* Exercise objective
Go through the entries and copy every line that has the string "will" in it.
═══ Task input
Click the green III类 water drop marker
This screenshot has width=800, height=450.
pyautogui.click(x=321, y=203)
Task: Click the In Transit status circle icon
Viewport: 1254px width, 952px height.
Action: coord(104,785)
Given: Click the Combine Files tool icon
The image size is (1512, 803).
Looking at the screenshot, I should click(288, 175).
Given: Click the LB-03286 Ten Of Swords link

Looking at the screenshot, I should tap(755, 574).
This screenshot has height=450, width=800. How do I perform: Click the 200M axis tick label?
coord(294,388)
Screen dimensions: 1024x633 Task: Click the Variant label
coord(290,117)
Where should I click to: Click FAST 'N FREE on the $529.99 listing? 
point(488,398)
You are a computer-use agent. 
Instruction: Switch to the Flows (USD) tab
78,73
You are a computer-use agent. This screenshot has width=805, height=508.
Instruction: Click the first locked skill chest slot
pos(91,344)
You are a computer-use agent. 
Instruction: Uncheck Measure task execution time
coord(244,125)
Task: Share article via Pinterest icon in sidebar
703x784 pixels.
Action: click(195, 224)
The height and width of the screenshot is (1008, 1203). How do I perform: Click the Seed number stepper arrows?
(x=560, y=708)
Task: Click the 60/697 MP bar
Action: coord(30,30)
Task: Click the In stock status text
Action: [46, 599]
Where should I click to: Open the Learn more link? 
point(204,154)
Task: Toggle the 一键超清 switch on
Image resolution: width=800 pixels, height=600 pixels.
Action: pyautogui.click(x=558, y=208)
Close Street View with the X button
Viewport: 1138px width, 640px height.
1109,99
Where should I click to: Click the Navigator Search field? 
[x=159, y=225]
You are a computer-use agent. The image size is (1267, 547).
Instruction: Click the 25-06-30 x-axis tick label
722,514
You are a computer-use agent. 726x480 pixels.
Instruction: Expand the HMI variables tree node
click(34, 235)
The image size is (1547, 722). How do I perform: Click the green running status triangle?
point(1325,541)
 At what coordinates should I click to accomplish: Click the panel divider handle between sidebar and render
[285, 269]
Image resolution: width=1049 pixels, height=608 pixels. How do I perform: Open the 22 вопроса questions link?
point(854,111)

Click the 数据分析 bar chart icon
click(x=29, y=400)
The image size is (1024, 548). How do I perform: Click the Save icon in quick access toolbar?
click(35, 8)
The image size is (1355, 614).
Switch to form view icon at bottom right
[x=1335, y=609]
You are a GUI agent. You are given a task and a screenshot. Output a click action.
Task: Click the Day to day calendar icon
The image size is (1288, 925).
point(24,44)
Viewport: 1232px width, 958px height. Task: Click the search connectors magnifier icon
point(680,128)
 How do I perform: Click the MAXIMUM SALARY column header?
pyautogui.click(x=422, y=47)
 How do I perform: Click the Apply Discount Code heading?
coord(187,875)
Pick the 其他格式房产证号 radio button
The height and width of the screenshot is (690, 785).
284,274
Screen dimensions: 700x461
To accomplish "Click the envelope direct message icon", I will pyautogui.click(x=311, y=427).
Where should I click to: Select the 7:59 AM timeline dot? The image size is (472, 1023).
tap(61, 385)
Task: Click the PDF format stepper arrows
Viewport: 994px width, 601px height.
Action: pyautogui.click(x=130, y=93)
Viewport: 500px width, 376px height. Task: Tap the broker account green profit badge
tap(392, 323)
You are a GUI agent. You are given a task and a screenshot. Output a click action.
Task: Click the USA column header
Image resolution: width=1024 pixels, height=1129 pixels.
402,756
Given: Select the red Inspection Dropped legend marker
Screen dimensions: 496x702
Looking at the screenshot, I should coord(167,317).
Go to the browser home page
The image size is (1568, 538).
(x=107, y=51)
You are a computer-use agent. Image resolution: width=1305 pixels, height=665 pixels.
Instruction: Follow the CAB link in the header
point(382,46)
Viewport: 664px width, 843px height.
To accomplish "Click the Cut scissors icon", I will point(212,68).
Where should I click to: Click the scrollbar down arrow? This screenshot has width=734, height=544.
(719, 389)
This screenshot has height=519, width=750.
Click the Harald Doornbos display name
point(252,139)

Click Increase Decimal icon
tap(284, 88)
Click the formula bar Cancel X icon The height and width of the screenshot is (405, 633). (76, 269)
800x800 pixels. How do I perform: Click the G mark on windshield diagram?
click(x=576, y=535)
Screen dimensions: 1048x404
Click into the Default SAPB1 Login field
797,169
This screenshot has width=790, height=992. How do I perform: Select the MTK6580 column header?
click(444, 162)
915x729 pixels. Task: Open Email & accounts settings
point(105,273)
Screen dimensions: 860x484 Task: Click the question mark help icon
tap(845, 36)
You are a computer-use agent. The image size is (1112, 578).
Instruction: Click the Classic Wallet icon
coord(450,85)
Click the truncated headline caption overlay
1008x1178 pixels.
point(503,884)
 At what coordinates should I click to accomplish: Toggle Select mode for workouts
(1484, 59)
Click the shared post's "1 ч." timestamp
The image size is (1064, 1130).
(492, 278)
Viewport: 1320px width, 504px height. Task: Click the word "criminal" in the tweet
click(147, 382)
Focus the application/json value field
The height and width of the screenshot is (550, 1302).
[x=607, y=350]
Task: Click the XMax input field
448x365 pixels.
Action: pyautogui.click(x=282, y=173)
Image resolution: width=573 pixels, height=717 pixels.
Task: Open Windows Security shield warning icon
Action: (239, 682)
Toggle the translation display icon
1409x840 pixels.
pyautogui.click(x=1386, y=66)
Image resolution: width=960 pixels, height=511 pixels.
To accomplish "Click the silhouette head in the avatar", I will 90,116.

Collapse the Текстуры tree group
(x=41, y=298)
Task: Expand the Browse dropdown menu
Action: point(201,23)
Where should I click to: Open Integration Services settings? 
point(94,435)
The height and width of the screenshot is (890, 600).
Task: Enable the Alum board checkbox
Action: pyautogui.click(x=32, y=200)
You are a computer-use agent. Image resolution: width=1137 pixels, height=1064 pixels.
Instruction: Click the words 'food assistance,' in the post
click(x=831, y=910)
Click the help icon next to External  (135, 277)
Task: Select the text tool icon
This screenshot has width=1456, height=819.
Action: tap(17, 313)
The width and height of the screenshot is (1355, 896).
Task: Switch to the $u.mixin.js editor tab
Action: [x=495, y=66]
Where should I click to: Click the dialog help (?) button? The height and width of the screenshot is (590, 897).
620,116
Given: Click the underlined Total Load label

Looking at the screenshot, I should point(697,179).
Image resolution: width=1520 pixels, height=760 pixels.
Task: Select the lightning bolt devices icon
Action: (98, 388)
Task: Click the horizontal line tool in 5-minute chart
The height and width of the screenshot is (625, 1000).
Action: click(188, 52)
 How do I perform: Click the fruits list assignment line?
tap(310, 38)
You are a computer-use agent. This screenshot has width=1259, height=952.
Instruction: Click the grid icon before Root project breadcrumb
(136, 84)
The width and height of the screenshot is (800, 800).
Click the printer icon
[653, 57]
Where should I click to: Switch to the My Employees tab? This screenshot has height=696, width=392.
══════
* Solution to this exercise
To accomplish "Click the envelope direct message icon", I will pyautogui.click(x=311, y=427).
To accomplish "Click the Cut scissors icon", I will point(212,68).
To accomplish "Click the silhouette head in the avatar", I will 90,116.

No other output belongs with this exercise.